Monsanto is dangerously re-engineering America’s food supply.
Robert Shapiro is the sort of guy who calls himself just plain “Bob” in the pages of his glossy annual report. Down-home. Direct. Just-folks. Dressed in a casual shirt and sweater, no tie.
He’s in the business of serving humanity, saving the planet, getting more food for people to eat, making them healthier and happier. His goal, he says, is simple: “To help people around the world lead longer, healthier lives, at costs that they and their nations can afford, and without continued environmental degradation.” Pretty noble, that.
He is the chairman and chief executive officer of Monsanto Company.
No, not that Monsanto — you haven’t been paying attention. The old Monsanto was a chemical company, and had been since 1901, but its chemical division was spun off into a separate company in 1997. The new Monsanto is, as it puts it, “a life sciences company,” which means that it is interested in creating, controlling, patenting and profiting from life. Of course, it uses chemicals to do that; you wouldn’t expect anything different. One of them is Roundup, at $2.2 billion a year the world’s bestselling herbicide. Another is NutraSweet, at $725 million a year the world’s bestselling fake sugar. Plus Celebrex, an arthritis drug; and Ambien, Arthrotec, Daypro and other pharmaceuticals; Harness and Lasso herbicides; all the Ortho poisons in lawn-and-garden stores; and the controversial bovine growth hormone POSILAC.
But you have to understand that this doesn’t really make Monsanto a chemical company. It just deals with… well, life, and how everyone’s can be better by buying the stuff it produces. “Biology is the key science shared among the company’s agriculture, food and health businesses,” one of its official reports says, “to create new, integrated ways to improve human health and well-being while protecting the environment and natural systems.” Got it?
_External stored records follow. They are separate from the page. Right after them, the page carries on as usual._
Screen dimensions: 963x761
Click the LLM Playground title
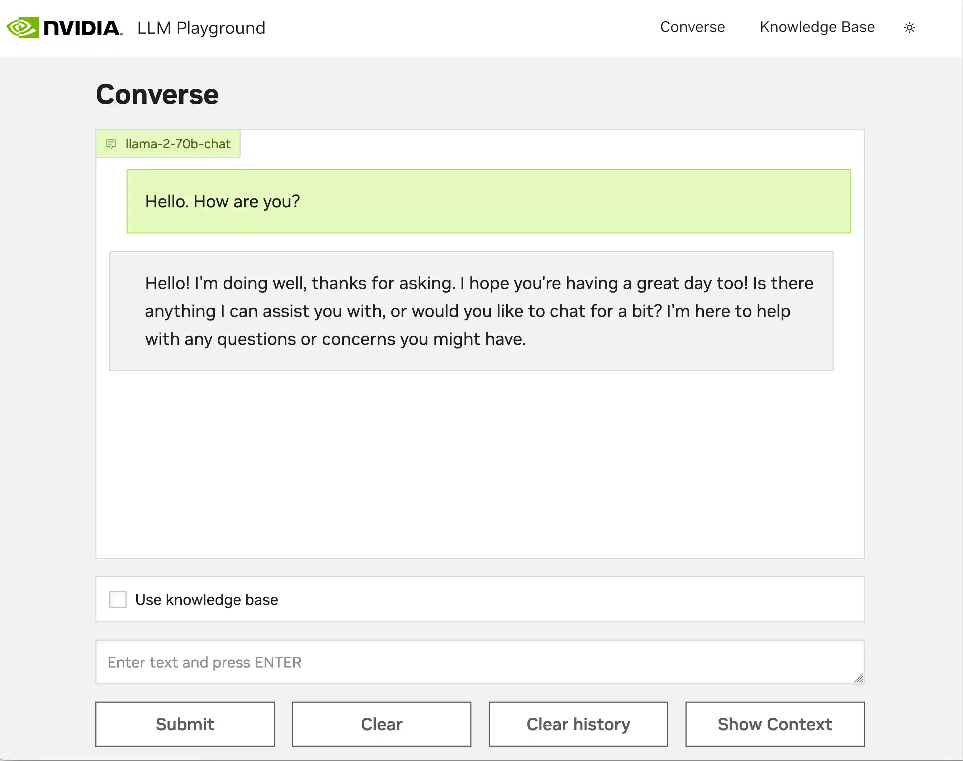pos(201,28)
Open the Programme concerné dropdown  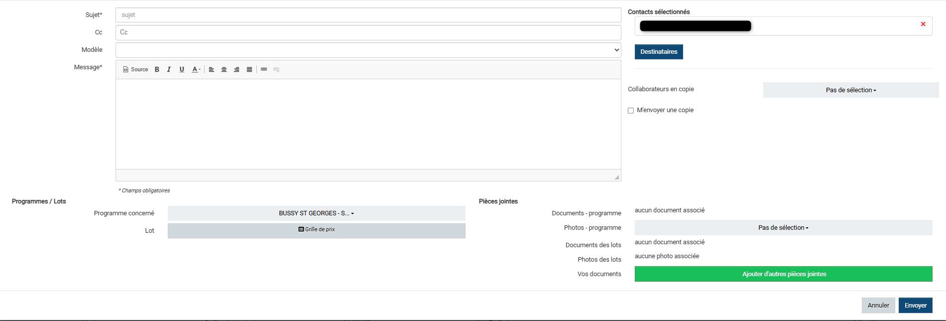316,213
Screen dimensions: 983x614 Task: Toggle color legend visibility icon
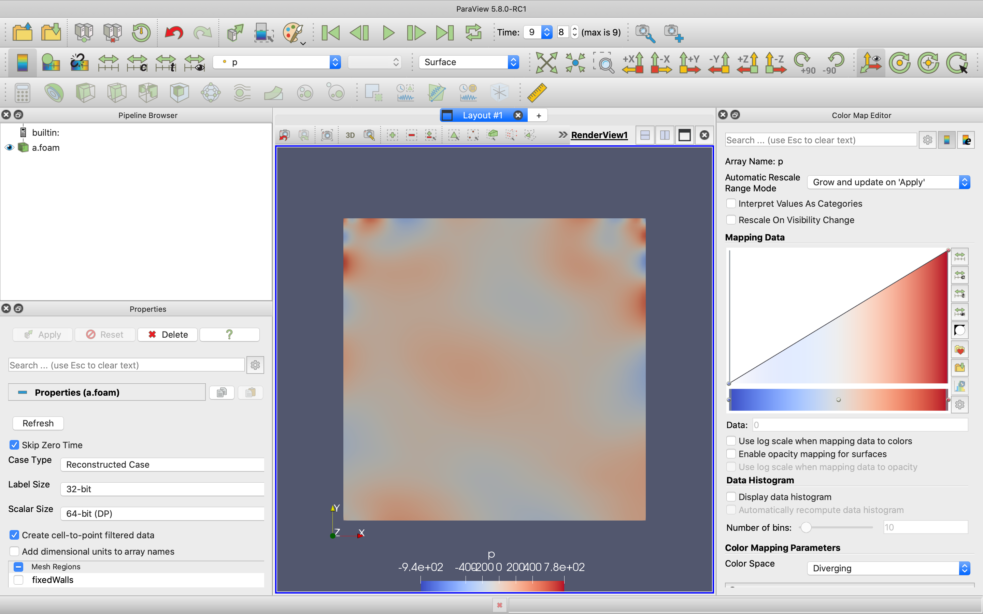[x=22, y=63]
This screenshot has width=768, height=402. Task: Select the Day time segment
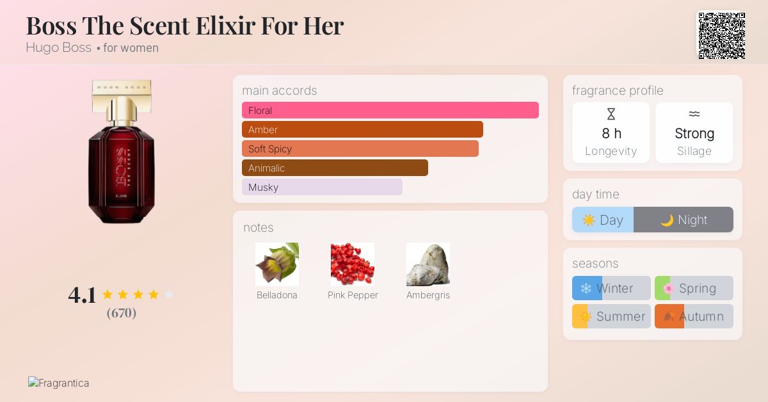pos(603,220)
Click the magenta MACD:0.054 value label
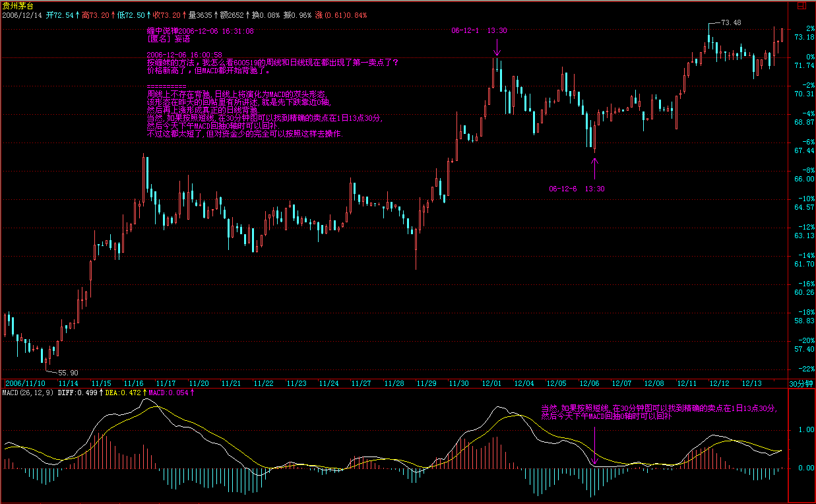The image size is (816, 504). pos(168,393)
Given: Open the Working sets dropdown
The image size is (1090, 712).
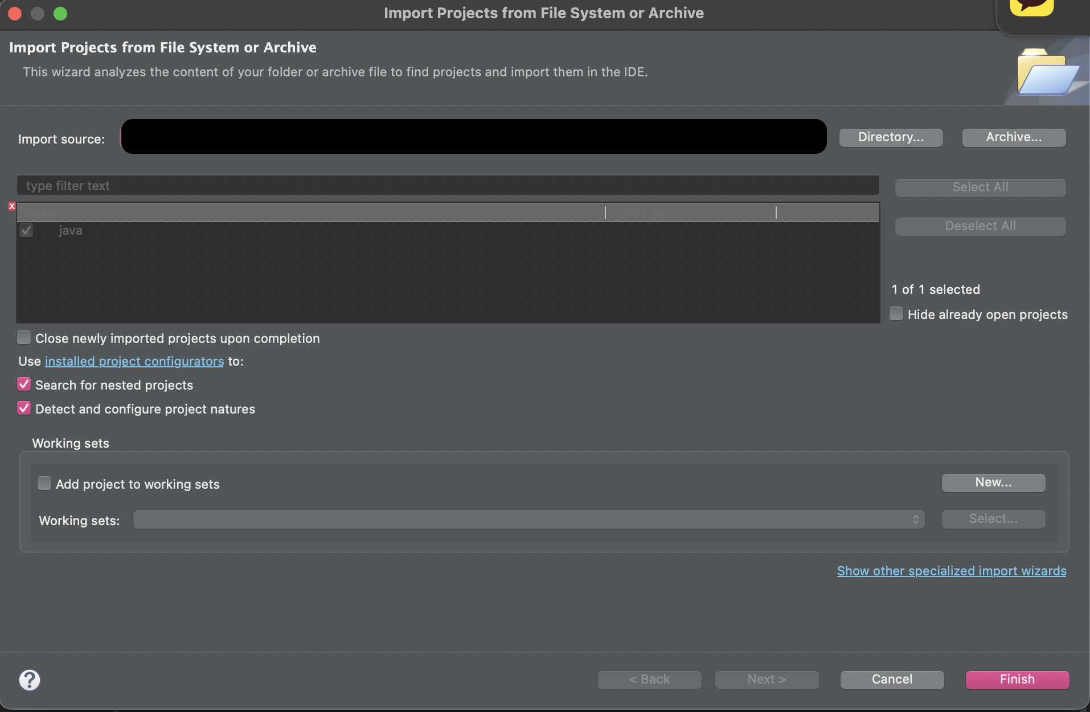Looking at the screenshot, I should (528, 519).
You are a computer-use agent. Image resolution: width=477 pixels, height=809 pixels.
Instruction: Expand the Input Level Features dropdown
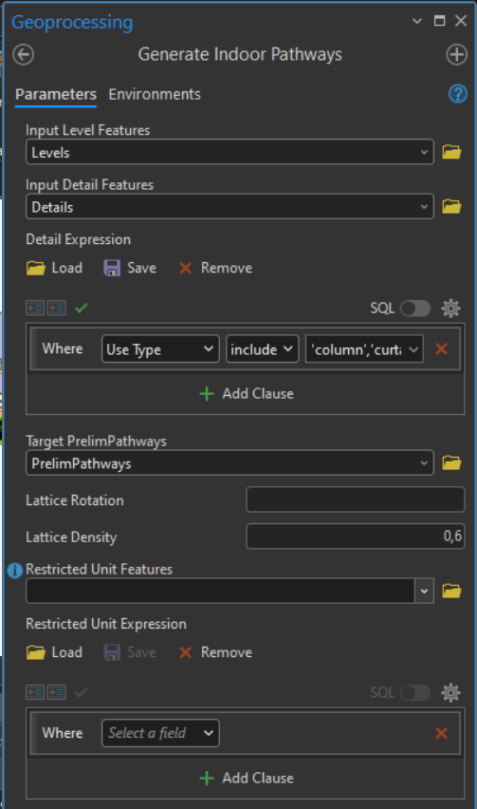[x=424, y=152]
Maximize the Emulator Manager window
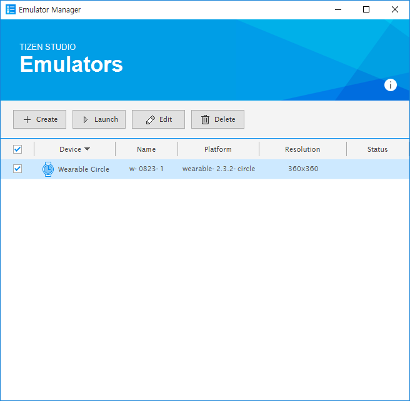 coord(366,9)
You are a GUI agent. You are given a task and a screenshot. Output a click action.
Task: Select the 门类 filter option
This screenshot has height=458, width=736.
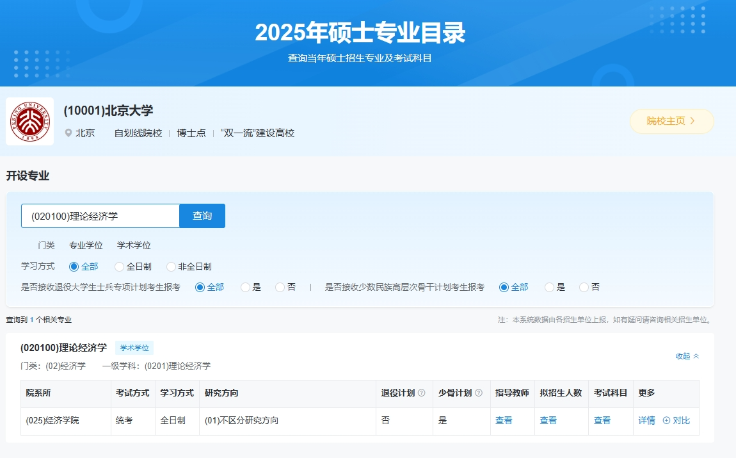point(46,245)
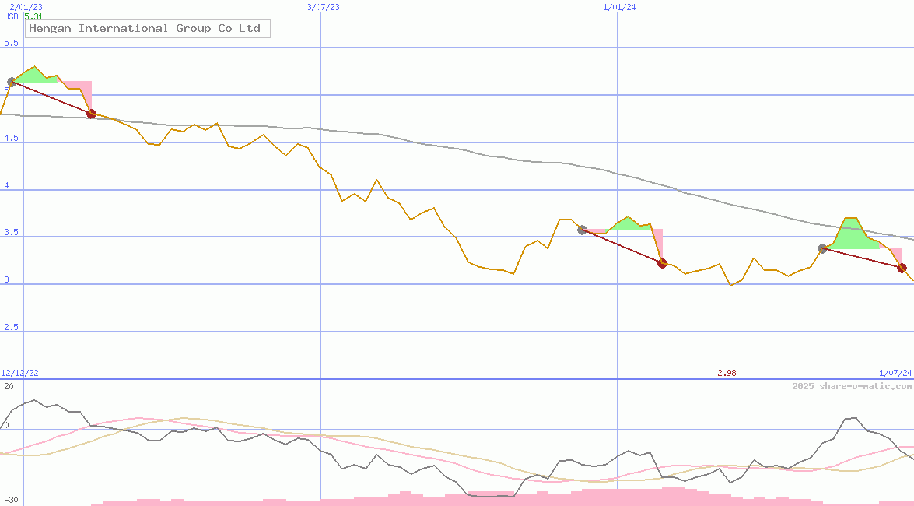Select the 1/01/24 date label at top
Viewport: 914px width, 506px height.
pyautogui.click(x=619, y=7)
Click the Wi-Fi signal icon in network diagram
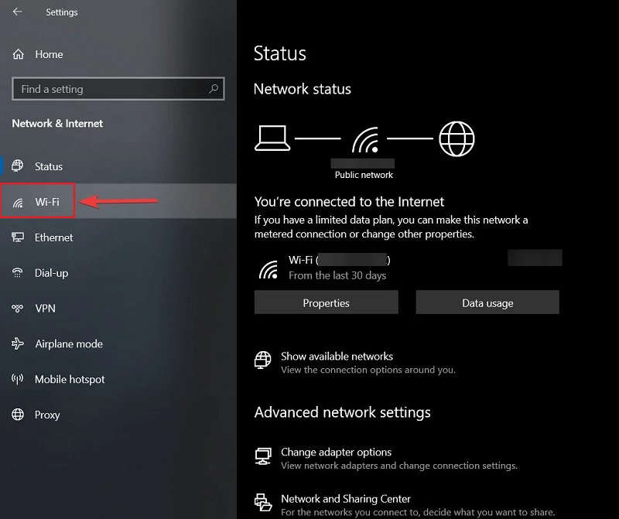Screen dimensions: 619x519 coord(364,140)
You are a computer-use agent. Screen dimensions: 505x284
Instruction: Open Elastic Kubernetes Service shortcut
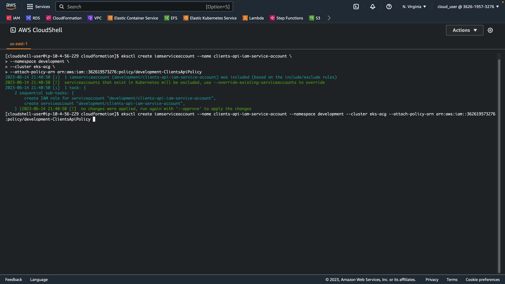tap(210, 18)
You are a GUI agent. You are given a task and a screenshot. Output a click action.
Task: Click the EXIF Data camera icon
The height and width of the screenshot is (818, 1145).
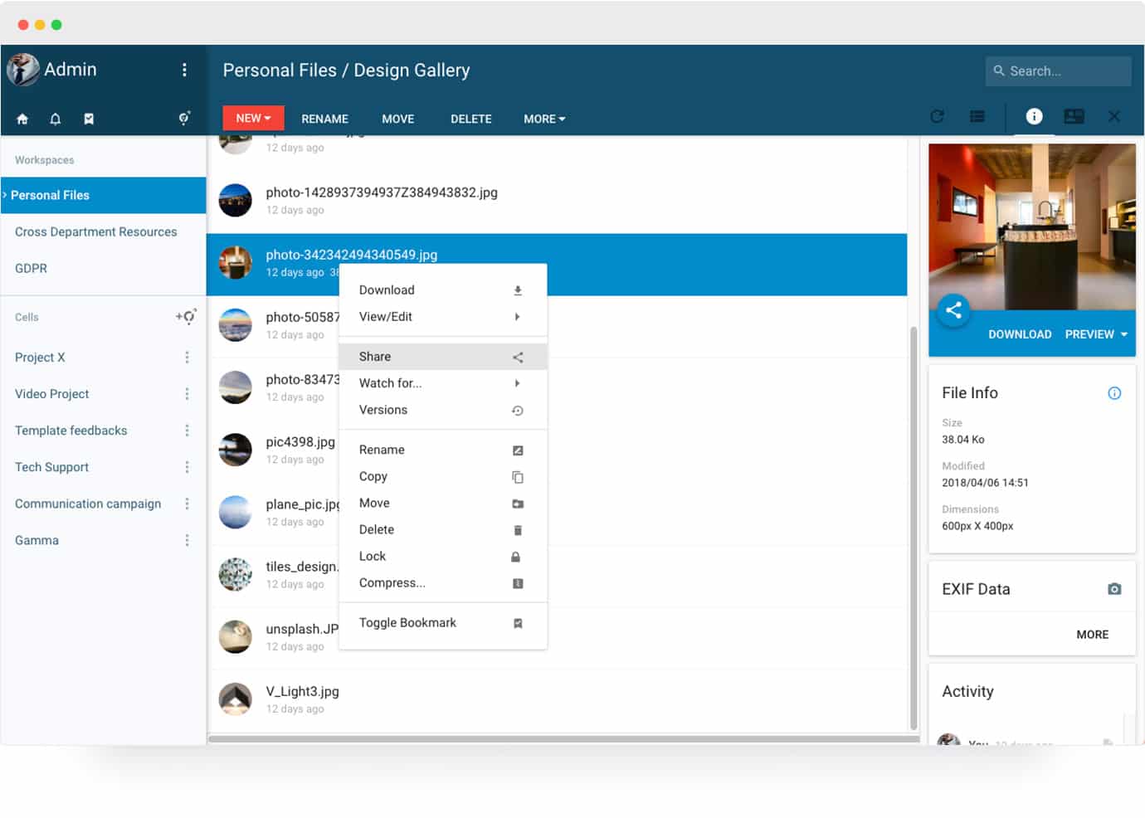click(1113, 589)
Of course, not everyone is quite as sanguine about Monsanto’s operations as Bob Shapiro is. Not everyone has bought into the idea that all the “life products” it sells are really so benign. Bovine growth hormone, though it has been adopted by enough dairy farmers in the United States to make it a profitable line, is still resisted by many farmers and consumers, and Ben & Jerry’s has won a lawsuit allowing it to label its products rBGH-free. NutraSweet had to go through rigorous tests over and over again before the Food and Drug Administration agreed that it did not cause cancer, and there is still lingering opposition. And Monsanto’s attempt to blithely introduce its genetically altered soybeans into Europe in 1996 without any food labeling (it sees itself “as a provider of biotechnology-improved seeds to farmers, rather than as a producer of finished food products”) caused a storm that led three countries to ban such foods and flared up again last year in a round of boycotts, lawsuits and direct-action field sabotage from Scotland to Italy.